**INSTRUCTIONS TO FOLLOW:**
Return each line of the entries that holds the string "will".

═════ SOURCE MATERIAL

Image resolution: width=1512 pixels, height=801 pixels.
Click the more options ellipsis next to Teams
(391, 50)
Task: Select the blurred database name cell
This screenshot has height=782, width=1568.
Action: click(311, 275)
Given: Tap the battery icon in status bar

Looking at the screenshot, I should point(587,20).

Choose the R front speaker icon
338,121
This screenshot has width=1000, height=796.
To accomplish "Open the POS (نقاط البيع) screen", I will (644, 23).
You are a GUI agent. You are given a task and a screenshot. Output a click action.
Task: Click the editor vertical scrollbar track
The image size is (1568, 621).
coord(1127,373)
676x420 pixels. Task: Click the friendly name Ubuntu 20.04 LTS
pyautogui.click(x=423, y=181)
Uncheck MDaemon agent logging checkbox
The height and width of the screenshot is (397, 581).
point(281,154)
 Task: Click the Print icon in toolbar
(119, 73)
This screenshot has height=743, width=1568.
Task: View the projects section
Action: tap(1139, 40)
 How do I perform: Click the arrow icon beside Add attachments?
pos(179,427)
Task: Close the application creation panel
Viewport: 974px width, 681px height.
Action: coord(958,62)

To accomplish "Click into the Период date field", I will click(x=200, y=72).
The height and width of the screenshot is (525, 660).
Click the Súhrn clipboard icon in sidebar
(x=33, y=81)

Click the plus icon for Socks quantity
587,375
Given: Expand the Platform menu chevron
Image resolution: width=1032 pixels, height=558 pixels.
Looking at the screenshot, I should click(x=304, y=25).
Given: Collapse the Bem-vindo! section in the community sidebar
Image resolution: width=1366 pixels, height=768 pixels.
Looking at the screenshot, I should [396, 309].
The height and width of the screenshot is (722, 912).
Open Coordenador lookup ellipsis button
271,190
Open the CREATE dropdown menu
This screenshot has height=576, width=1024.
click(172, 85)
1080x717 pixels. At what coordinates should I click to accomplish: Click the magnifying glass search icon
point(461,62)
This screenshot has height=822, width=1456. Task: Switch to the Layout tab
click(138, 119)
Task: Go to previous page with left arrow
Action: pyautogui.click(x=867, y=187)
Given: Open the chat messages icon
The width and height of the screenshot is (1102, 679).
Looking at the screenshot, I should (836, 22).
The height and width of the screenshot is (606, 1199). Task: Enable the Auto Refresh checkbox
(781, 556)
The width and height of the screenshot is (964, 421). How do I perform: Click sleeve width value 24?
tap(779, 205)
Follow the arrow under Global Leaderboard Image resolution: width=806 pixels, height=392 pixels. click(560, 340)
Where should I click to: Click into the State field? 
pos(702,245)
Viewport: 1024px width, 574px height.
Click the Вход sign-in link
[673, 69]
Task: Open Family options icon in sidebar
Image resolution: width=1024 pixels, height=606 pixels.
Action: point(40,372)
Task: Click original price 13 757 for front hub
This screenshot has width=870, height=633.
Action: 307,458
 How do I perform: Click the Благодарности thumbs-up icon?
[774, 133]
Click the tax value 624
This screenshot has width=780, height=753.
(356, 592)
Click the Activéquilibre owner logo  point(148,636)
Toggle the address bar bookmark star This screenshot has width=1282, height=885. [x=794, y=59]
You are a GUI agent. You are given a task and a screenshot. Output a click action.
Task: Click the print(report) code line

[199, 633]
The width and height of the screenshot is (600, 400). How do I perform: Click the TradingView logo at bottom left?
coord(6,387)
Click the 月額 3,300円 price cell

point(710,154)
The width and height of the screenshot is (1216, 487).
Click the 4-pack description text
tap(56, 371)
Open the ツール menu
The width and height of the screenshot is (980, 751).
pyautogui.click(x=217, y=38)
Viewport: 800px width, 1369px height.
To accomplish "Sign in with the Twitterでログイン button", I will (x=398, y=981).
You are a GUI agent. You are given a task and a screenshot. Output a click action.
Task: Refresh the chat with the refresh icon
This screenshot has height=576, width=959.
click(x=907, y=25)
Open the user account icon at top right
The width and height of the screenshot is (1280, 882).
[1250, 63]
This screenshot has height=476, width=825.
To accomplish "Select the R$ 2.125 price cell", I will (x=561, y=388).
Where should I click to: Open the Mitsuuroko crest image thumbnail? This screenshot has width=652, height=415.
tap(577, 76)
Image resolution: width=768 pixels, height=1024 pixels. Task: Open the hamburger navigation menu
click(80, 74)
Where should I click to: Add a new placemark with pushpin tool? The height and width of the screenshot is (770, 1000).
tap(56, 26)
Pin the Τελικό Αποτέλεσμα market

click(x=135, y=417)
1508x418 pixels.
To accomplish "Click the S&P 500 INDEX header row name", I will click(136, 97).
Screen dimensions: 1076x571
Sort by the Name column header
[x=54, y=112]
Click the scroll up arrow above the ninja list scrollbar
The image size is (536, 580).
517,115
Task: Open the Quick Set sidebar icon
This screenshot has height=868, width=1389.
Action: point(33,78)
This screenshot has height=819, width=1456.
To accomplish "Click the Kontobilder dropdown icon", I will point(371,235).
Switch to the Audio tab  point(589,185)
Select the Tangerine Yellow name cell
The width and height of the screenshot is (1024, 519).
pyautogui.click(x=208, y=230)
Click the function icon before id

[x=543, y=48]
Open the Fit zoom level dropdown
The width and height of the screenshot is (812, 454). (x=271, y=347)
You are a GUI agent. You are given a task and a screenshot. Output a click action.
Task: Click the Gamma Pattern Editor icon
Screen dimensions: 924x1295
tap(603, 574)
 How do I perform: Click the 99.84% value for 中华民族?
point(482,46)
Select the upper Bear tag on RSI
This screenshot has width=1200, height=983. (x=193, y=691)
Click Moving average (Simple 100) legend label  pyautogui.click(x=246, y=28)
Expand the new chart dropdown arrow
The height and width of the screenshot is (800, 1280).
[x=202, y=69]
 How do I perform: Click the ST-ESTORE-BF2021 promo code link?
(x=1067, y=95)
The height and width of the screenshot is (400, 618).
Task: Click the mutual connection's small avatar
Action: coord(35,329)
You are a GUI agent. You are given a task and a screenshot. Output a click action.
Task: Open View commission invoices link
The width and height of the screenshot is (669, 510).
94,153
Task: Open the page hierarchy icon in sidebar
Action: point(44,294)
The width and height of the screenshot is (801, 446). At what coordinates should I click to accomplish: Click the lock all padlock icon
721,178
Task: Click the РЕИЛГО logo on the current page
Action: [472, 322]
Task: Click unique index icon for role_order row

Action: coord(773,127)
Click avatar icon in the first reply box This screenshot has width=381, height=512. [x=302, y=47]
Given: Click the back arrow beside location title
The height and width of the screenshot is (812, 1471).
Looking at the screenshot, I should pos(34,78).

══════════

**RESPONSE BOX:**
To accomplish "Open the POS (نقاط البيع) screen", I will (644, 23).
To accomplish "Click into the Период date field", I will click(x=200, y=72).
To accomplish "Sign in with the Twitterでログイン button", I will (x=398, y=981).
To accomplish "Select the R$ 2.125 price cell", I will (x=561, y=388).
To accomplish "Click the S&P 500 INDEX header row name", I will click(136, 97).
To accomplish "Click the Kontobilder dropdown icon", I will point(371,235).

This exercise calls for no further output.